The CA is not supposed to have any knowledge of the private key. Having access to the private key is like having the key to the kingdom, as such, it should only be known by the owner.
DigiCert Notifies Mozilla
DigiCert has now notified the likes of Mozilla, developer of popular web browser Firefox, that 23,000 keys have been compromised.
DigiCert will publicly release the private keys later to make sure that browsers can mark them as untrusted.
Why did Trustico want to revoke the certificates in the first place?
Symantec’s SSL-issuance business was bought out by DigiCert. By that point, Symantec had made a bad name for themselves in the certificate business. Symantec was the centre of many different security incidents. Last year it got to the
point where Google announced it would start distrusting any Symantec issued certificate, compromised or not.
These 50,000 initial certificates bought for resale by Trustico were on the old Symantec infrastructure, and as such, Trustico felt it was a good idea to revoke said certificates.
Little did anyone know, that Trustico were playing fast and loose with security practices just as much as Symantec were.

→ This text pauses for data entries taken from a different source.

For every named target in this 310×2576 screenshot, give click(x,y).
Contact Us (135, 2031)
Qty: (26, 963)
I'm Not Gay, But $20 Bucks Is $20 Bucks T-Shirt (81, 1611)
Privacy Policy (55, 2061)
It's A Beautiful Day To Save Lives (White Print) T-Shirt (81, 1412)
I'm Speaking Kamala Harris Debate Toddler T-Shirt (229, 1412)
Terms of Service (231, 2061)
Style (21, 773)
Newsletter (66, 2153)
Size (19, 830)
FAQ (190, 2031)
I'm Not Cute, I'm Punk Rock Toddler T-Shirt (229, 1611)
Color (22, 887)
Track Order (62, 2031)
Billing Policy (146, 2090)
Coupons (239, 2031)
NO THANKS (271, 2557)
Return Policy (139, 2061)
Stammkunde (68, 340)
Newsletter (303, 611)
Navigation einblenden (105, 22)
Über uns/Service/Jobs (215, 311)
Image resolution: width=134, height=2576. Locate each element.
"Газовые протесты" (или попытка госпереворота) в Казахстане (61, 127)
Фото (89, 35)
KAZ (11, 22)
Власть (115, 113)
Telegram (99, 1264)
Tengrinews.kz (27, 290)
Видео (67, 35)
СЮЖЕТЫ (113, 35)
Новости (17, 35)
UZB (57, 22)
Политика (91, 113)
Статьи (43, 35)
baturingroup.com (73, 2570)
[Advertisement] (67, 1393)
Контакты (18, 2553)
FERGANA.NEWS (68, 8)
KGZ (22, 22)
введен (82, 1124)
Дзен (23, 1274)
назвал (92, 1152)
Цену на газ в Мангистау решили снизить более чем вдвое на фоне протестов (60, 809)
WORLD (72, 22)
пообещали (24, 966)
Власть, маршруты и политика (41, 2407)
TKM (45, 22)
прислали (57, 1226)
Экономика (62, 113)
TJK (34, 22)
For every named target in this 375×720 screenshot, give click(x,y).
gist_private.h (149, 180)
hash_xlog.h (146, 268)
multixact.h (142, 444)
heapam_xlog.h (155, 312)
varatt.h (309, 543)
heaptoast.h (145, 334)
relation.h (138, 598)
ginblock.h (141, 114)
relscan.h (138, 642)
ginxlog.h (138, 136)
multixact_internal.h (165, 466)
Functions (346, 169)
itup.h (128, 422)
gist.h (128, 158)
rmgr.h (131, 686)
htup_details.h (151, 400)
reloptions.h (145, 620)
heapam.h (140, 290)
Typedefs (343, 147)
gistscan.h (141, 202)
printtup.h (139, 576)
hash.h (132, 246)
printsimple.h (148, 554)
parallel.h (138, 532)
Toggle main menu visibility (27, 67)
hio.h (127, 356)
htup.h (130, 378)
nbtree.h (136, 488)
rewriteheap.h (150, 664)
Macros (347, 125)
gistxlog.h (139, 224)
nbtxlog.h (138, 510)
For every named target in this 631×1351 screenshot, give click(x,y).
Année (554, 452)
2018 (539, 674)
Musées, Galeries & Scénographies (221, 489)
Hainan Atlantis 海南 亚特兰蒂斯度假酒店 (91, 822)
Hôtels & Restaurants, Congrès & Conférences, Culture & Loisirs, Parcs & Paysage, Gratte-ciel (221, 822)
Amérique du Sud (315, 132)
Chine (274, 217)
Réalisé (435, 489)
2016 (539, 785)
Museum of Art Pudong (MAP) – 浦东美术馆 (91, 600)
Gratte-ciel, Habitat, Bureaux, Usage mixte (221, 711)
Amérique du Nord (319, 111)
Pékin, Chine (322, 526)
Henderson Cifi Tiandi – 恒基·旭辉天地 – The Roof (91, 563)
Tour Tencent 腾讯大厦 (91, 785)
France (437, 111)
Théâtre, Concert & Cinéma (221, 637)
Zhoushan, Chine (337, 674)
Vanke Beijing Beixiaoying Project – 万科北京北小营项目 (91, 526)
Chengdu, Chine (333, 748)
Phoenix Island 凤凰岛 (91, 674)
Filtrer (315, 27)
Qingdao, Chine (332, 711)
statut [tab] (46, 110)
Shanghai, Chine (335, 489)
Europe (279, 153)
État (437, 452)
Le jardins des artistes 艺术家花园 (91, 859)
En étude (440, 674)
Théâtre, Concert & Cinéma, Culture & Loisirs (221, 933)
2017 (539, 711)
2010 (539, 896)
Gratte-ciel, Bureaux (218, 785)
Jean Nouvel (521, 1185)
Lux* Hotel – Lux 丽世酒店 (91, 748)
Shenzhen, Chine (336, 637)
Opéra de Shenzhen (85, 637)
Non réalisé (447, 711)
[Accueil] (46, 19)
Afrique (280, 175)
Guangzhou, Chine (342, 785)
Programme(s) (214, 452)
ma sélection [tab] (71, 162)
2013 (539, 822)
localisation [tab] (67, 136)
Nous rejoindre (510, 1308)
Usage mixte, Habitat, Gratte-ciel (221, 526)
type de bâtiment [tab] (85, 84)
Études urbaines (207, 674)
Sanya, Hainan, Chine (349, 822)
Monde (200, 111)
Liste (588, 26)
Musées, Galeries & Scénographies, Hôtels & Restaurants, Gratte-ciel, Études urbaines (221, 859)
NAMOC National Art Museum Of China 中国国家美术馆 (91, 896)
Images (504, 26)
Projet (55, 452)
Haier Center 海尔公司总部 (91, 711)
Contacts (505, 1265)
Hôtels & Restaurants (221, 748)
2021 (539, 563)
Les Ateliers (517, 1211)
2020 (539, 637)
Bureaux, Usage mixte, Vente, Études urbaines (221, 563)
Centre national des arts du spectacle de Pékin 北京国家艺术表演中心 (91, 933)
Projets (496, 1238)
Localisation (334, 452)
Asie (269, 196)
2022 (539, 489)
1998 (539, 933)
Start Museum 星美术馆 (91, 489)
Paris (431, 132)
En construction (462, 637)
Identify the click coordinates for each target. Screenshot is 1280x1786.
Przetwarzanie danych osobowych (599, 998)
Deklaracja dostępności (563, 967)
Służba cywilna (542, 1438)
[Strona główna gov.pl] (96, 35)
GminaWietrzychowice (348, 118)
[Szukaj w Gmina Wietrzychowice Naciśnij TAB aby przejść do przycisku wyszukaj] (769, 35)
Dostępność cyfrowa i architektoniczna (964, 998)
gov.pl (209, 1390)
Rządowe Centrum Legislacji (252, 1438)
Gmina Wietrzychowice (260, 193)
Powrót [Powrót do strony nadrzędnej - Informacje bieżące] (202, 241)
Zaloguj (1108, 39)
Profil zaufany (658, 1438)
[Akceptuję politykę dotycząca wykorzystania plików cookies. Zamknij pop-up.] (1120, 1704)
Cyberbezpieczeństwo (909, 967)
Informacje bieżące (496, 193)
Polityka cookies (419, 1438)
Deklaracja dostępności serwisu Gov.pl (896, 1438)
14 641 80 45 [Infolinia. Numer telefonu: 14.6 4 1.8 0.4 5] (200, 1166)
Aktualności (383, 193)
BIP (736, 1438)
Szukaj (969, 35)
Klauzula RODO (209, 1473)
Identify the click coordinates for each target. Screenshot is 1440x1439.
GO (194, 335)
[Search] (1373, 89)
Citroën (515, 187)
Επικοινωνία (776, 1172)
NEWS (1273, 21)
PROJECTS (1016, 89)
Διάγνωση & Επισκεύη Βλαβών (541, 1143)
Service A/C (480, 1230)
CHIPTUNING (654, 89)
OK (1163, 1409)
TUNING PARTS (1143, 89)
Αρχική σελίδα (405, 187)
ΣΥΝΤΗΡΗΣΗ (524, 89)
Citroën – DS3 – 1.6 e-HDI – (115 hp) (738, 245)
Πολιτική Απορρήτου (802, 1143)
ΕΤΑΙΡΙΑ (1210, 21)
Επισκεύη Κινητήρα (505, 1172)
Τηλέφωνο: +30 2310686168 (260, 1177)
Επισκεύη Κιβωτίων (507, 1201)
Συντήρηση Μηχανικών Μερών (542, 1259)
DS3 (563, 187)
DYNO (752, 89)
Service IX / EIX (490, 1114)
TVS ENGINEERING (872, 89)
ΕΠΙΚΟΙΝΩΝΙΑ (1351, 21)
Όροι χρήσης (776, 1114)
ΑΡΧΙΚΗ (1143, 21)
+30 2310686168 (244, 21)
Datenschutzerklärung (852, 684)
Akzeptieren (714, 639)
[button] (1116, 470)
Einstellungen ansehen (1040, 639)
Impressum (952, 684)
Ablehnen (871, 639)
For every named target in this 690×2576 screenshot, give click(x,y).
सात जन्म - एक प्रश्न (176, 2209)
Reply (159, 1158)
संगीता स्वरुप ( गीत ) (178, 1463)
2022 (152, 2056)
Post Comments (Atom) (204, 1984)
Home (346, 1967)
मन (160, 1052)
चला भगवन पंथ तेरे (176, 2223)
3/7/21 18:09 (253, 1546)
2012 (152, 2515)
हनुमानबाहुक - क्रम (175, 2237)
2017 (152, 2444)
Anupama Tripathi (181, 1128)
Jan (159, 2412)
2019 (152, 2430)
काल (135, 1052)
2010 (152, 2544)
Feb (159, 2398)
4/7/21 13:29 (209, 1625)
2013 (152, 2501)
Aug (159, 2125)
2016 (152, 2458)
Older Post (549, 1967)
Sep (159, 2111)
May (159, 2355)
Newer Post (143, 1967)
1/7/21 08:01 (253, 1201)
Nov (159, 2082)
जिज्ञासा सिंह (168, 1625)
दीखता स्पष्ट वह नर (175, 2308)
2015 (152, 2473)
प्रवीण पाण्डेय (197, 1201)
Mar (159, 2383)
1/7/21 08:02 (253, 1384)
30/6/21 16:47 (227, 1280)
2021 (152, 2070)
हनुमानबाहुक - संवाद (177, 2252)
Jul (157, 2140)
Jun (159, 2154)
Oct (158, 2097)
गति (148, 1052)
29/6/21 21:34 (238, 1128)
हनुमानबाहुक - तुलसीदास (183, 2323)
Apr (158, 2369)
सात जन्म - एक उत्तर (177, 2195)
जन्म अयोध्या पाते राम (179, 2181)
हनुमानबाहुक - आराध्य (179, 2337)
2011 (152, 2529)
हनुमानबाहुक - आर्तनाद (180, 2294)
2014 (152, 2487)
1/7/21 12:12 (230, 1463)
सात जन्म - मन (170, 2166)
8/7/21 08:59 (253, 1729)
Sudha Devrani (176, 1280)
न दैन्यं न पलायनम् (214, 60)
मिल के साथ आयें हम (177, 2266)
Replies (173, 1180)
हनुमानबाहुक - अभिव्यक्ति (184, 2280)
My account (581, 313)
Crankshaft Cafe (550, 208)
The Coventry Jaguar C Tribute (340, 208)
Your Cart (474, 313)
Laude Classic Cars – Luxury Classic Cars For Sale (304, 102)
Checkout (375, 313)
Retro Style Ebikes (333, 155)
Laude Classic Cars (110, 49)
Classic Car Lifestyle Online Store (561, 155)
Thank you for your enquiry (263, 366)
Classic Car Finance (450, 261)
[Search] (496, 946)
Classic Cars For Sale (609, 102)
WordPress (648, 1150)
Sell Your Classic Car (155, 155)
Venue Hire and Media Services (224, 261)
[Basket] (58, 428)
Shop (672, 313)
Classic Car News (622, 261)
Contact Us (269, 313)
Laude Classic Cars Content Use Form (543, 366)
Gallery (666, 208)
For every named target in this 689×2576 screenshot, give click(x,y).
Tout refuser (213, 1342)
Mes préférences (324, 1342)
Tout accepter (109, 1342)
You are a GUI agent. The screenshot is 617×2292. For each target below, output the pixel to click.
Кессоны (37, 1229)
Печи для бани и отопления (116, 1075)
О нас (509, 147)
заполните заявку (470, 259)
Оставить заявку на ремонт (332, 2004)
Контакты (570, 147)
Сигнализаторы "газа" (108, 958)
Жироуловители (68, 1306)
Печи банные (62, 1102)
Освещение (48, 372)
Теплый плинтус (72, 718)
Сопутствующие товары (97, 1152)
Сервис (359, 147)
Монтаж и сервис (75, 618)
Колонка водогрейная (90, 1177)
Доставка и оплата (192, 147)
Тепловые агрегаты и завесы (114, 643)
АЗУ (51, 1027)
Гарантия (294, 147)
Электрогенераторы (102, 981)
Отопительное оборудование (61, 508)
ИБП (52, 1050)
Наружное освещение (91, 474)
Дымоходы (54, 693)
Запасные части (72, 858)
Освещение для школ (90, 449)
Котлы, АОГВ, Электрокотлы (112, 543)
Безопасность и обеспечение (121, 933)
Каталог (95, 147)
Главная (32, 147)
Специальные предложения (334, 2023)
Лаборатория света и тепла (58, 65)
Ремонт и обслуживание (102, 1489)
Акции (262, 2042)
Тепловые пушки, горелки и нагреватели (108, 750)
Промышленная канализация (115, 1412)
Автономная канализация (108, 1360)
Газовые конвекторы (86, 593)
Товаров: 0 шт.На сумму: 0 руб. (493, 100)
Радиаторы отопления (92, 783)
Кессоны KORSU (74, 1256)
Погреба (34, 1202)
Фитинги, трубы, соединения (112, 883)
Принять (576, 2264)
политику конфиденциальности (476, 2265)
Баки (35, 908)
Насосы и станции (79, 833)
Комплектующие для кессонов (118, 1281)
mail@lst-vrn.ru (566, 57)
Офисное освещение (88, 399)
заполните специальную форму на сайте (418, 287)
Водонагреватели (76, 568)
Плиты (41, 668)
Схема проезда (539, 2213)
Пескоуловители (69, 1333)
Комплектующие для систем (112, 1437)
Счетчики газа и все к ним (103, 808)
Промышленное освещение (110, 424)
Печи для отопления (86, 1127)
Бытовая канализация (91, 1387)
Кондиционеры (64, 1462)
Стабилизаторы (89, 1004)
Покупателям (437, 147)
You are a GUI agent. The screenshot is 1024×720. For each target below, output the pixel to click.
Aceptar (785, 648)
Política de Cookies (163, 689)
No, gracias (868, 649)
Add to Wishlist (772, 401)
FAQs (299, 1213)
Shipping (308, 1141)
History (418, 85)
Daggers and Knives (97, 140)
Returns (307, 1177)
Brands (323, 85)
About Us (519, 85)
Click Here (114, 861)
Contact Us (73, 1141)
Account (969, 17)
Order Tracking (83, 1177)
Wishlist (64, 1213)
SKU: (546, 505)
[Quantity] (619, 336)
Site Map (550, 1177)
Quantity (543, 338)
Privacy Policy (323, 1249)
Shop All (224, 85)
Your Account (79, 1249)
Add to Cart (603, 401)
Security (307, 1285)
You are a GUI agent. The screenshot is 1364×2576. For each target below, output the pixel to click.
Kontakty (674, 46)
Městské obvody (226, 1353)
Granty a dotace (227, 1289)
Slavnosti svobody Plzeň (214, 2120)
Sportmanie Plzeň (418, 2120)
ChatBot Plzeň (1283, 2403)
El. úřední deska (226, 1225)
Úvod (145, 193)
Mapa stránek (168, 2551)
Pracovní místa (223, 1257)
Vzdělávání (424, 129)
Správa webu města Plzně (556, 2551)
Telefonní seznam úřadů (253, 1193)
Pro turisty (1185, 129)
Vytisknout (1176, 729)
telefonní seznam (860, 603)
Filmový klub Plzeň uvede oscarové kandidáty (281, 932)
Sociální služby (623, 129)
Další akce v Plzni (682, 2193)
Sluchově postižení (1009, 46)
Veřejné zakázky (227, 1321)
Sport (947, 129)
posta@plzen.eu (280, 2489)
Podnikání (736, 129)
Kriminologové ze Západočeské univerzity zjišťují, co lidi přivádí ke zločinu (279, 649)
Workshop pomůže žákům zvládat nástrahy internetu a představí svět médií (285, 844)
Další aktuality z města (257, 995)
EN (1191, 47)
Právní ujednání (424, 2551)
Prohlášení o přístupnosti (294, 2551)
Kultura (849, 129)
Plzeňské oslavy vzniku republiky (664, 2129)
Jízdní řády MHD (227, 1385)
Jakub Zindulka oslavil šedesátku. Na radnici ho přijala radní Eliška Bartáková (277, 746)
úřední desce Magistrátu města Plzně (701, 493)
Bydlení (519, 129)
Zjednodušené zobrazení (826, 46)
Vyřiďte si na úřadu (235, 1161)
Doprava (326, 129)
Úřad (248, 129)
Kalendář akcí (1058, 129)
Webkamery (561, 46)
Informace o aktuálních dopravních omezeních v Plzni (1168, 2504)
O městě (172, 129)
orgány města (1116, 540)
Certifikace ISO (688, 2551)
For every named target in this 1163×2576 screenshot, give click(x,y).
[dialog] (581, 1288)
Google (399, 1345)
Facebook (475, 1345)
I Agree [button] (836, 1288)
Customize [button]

The Current State of the Situation
On the 2nd of March, Trustico’s system to get replaced revoked certificates failed. This leaves 23,000 users and companies with websites and apps that will now encounter HTTPS security errors.
It would be surprising if anyone were to trust Trustico going forward. The ineptitude on their part has lead to the disruption of tens of thousands of websites. On top of that, Trustico also automatically stores your private keys,
meaning the security of your website is not truly safe.
Note: never disclosed its private keys to anyone to keep the security intact.